Demokratik zemin, evrensel insan hakları ve hukukun genel ilkeleri ile kadın eşitlikçi politikalarından asla taviz vermeyeceklerini vurgulayan Bakırhan, “Bu değerler ışığında işbirliğine de güç birliğine de varız. Bu konuda bu değerleri tartışılmayacak bu ilkeler üzerinden işbirliği yapmak isteyen bütün siyasal ve toplum yapılara da kapımız açıktır. Tercih ve kararlarımızı belirleyecek olan biraz önce saymış olduğum bu temel zemin ve ilkelere yaklaşımdı” dedi.
‘Halk kimi istiyorsa adayımız o olacak’
“Onların rant belediyeciliğine karşı emekçilerin yoksulların halklarımızın birlikte olduğu anlayışı demokratik yerel yönetimlere taşıyacağız. Yıllardır demokratik yönetimlerden dışlanan başta Aleviler Ermeniler, Süryaniler, Asuriler, Êzidîler, yer bulamayan engelliler, gençler, kadınların yerel yönetimlerde temsil edilmesi aynı zamanda bizim boynumuzun borcudur” diye konuşan Bakırhan, halkla beraber yöneteceklerini ifade etti.
Bölgede halk kimi istiyorsa, onların adayları olacağının altını çizen Bakırhan, “Bunun için ön seçimler büyük bir demokrasi şöleni şeklinde yapılacak. Bu çerçevede siz değerli PM üyesi arkadaşlardan da il ve ilçe örgütlerimizden milletvekillerimizden de bir talebimiz var. Bu ön seçimlerde biz taraf olmayacağız. O sandık sonuçlarından çıkan ve seçilen arkadaşlarımız bizim adaylarımız olacaktır” dedi.

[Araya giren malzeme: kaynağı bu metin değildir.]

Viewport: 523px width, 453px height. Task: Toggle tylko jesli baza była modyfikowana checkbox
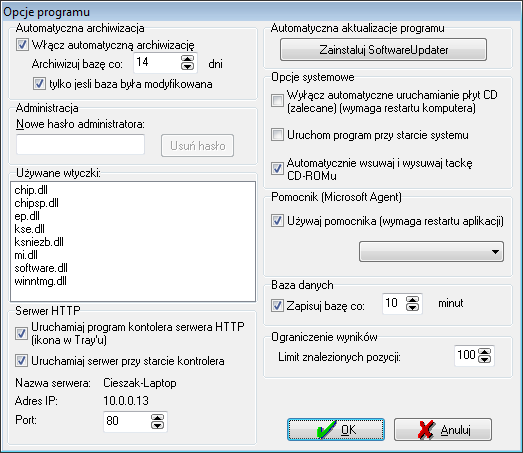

‘Bizim için düşman hukuku işliyor’
Bakırhan, son olarak şu ifadeleri kullandı:
“Unutmayın biz sadece siyasi partilerle mücadele etmiyoruz. Bizim dışımızda ciddi bir karşıt cephe bulunmaktadır. Biz sadece siyasi partilerle mücadele etseydik kolay olurdu. Bir düşmanlık hukuku işliyor bizim için. Biz siyaseti rakiplerimizle değil, aslında bu düşmanlık hukukuyla anlayışıyla yapıldığı bilinciyle davranacağınıza eminim. Bize karşı her gün basın yayın organlarında masa başlarında kara propaganda devam ediyor. Yok sayılıyoruz. Dolayısıyla bu kara propagandaları bu manipülasyonları yıkmanın en iyi yolu elimizdeki en önemli özne halkımızdır. Biz de halkımıza dokunarak bu yapmış oldukları siyaseti boşa çıkaracağımıza eminim. Geçmişte de yaptık bugün yapmamak için hiçbir sebep yok.
Bizden değil, bize oy vermedi, geçmişte başka siyasi partilerde siyaset yapıyordu demeyeceğiz. Tam tersine bizden olmayan olarak gördüğümüz bu çevrelere de gideceğiz. İnanın ki bizim anlattıklarımız yaşadıklarımızdan etkilenemeyen ne bir Kürt ne bir emekçi ne de Türkiye’de yaşayan başka bir insan yoktur. İyi anlatabilirsek etkileyeceğimize, kazanacağımıza inanıyorum. Örgütlü parti, örgütlü toplum demektir. Biz örgütlü bir toplum olmak için elimizden geleni yapacağız. Bu seçimlerden de eminim ki başarıyla çıkacağız. Dem dema me ye. Dem dema serkeftinê ye ez hemuyan slav dikim.”